#### [TASK BRIEF]
Give an unaltered copy of the listing below, minus its pictures.

━━━━━ SUPPLIED RECORDS ━━━━━

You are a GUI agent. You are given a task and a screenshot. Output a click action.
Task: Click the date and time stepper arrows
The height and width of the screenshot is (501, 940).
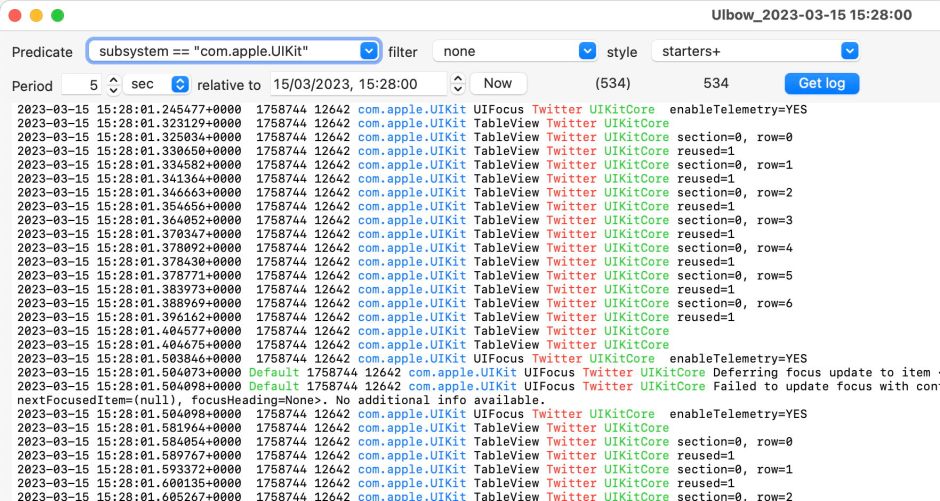coord(458,84)
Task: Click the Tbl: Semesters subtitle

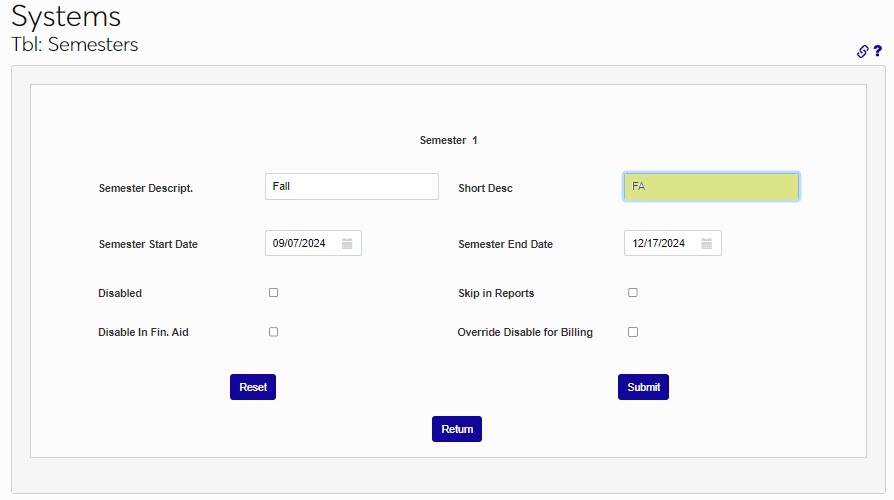Action: [75, 45]
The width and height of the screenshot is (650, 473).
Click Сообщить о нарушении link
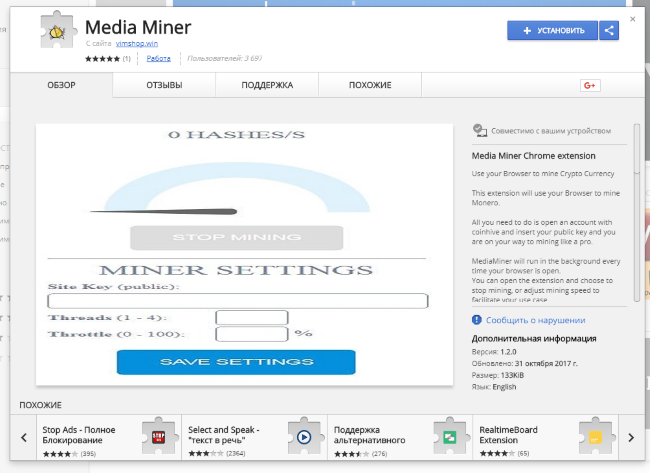(535, 320)
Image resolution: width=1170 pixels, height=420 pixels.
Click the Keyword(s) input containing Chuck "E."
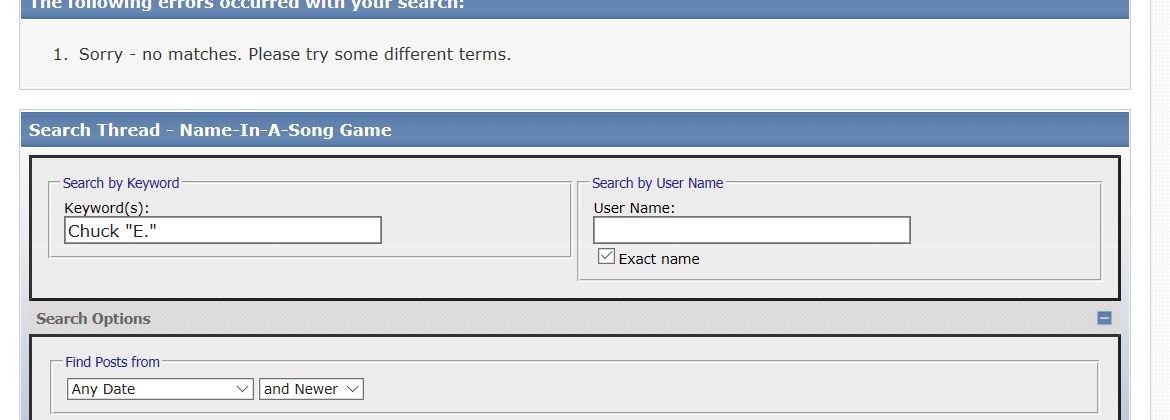click(x=222, y=231)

━━━━━

#### [REPLY TO THE TASK]
You are a GUI agent. You are given a task and a screenshot. Output a click action.
Task: Click the date and time stepper arrows
The height and width of the screenshot is (501, 940).
coord(458,84)
Task: Click the Tbl: Semesters subtitle

Action: [75, 45]
The width and height of the screenshot is (650, 473).
Click Сообщить о нарушении link
(535, 320)
Image resolution: width=1170 pixels, height=420 pixels.
Click the Keyword(s) input containing Chuck "E."
click(x=222, y=231)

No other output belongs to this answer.